─── Data extracts

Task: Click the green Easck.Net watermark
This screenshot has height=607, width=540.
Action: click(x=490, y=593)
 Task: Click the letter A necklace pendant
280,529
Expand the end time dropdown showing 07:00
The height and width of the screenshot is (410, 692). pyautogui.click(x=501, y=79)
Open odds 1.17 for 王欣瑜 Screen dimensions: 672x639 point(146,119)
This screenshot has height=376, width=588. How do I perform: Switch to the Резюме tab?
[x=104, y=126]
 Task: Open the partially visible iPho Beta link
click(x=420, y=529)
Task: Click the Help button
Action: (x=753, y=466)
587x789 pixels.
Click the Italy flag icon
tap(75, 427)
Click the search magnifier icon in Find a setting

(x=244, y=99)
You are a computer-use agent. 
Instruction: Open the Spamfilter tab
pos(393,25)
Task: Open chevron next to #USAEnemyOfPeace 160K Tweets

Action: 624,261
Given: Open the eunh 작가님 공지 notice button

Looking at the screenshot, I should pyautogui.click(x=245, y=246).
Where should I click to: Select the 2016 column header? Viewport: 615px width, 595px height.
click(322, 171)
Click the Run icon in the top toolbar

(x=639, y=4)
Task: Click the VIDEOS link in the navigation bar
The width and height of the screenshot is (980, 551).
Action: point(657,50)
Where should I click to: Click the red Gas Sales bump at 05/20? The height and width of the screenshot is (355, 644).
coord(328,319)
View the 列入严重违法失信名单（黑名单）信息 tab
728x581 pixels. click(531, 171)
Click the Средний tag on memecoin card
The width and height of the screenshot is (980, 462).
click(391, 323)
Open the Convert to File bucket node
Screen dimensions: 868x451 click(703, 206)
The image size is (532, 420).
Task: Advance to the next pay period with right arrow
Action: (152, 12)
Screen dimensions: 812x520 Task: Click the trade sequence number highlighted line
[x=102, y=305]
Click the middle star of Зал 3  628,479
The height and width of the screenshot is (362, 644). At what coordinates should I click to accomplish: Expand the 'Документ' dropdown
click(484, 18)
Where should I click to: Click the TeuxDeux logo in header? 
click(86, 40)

──────

> What to do
Restate every record verbatim.

> Response box
Task: Click the green Easck.Net watermark
This screenshot has height=607, width=540.
Action: click(x=490, y=593)
 Task: Click the letter A necklace pendant
280,529
Expand the end time dropdown showing 07:00
The height and width of the screenshot is (410, 692). pyautogui.click(x=501, y=79)
Open odds 1.17 for 王欣瑜 Screen dimensions: 672x639 point(146,119)
This screenshot has height=376, width=588. How do I perform: Switch to the Резюме tab?
[x=104, y=126]
 Task: Open the partially visible iPho Beta link
click(x=420, y=529)
Task: Click the Help button
Action: (x=753, y=466)
587x789 pixels.
Click the Italy flag icon
tap(75, 427)
Click the search magnifier icon in Find a setting

(x=244, y=99)
You are a computer-use agent. 
Instruction: Open the Spamfilter tab
pos(393,25)
Task: Open chevron next to #USAEnemyOfPeace 160K Tweets

Action: 624,261
Given: Open the eunh 작가님 공지 notice button

Looking at the screenshot, I should pyautogui.click(x=245, y=246).
Where should I click to: Select the 2016 column header? Viewport: 615px width, 595px height.
click(322, 171)
Click the Run icon in the top toolbar

(x=639, y=4)
Task: Click the VIDEOS link in the navigation bar
The width and height of the screenshot is (980, 551).
Action: point(657,50)
Where should I click to: Click the red Gas Sales bump at 05/20? The height and width of the screenshot is (355, 644).
coord(328,319)
View the 列入严重违法失信名单（黑名单）信息 tab
728x581 pixels. click(531, 171)
Click the Средний tag on memecoin card
The width and height of the screenshot is (980, 462).
click(391, 323)
Open the Convert to File bucket node
Screen dimensions: 868x451 click(703, 206)
The image size is (532, 420).
Task: Advance to the next pay period with right arrow
Action: (152, 12)
Screen dimensions: 812x520 Task: Click the trade sequence number highlighted line
[x=102, y=305]
Click the middle star of Зал 3  628,479
The height and width of the screenshot is (362, 644). At what coordinates should I click to accomplish: Expand the 'Документ' dropdown
click(484, 18)
Where should I click to: Click the TeuxDeux logo in header? 
click(86, 40)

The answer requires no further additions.